If the truth about UFOs is out there, Hillary Clinton says she’ll be on it as president.

When the Democratic presidential front-runner vowed to “get to the bottom” of the alien-visitation issue, she just might have locked up the “X-Files” vote – while giving her critics one more thing to taunt her with.

Hillary Clinton
Democratic presidential candidate Hillary Clinton addressed the UFO issue during a recent meeting with editors. (Credit: @HillaryClinton via Twitter)

Clinton’s comment came at the end of a recent chat with the editorial board of the Conway Daily Sun in New Hampshire, which holds its first-in-the-nation presidential primary on Feb. 9. Reporter Daymond Steer reminded her about a conversation they had about UFOs in 2007, and that perked up the candidate.

“Yes, I’m going to get to the bottom of it,” Clinton reportedly replied.

Back in 2014, Clinton’s husband, former President Bill Clinton, said on ABC’s “Jimmy Kimmel Live” that he had aides check the files on Area 51 in Nevada while he was in office, just to make sure “there were no aliens down there.”  (The CIA released a declassified report on Area 51’s Cold War role in 2013.) Bill Clinton also noted that recent discoveries make it “increasingly less likely that we are alone.”

“If we were visited someday I wouldn’t be surprised,” he said. “I just hope that it’s not like ‘Independence Day.'”

When Hillary Clinton was asked about those comments and the prospects for getting a visit from extraterrestrials, she replied, “I think we may have been [visited already]. We don’t know for sure.”

Her campaign chairman, John Podesta, has long called for more disclosure about UFO cases, although he hasn’t said specifically what needs to be revealed. When he left his post as senior adviser to President Barack Obama, he tweeted that his “biggest failure of 2014” was his inability to secure the disclosure of UFO files.

Today, Podesta noted Hillary Clinton’s reported comment that he made the candidate “personally pledge we are going to get the information out” about aliens and Area 51.

For what it’s worth, “The X-Files” had its heyday on TV during the Clinton administration. It’s due to return to Fox as a six-episode miniseries starting Jan. 24.

Also for what it’s worth, the Obama White House issued statements denying the existence of a UFO cover-up in 2011, in response to an online petition drive.

“The U.S. government has no evidence that any life exists outside our planet, or that an extraterrestrial presence has contacted or engaged any member of the human race,” Phil Larson from the White House Office of Science and Technology Policy wrote in a posting on the WhiteHouse.gov website. “In addition, there is no credible information to suggest that any evidence is being hidden from the public’s eye.”

(Larson left OSTP a year ago and now works for SpaceX.)

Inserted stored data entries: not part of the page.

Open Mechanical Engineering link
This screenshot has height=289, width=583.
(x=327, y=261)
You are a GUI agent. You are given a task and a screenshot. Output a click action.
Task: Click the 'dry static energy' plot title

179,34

The latest comments from Hillary Clinton and her campaign chairman are likely to set off a buzz in the UFO community. For years, folks at the Paradigm Research Group have been talking about the Clintons’ purported connections to a disclosure campaign dubbed the Rockefeller Initiative.

The comments are also likely to stir up politically motivated snark from Republicans who want to “get to the bottom” of other Clinton controversies – and just plain snark from everybody else.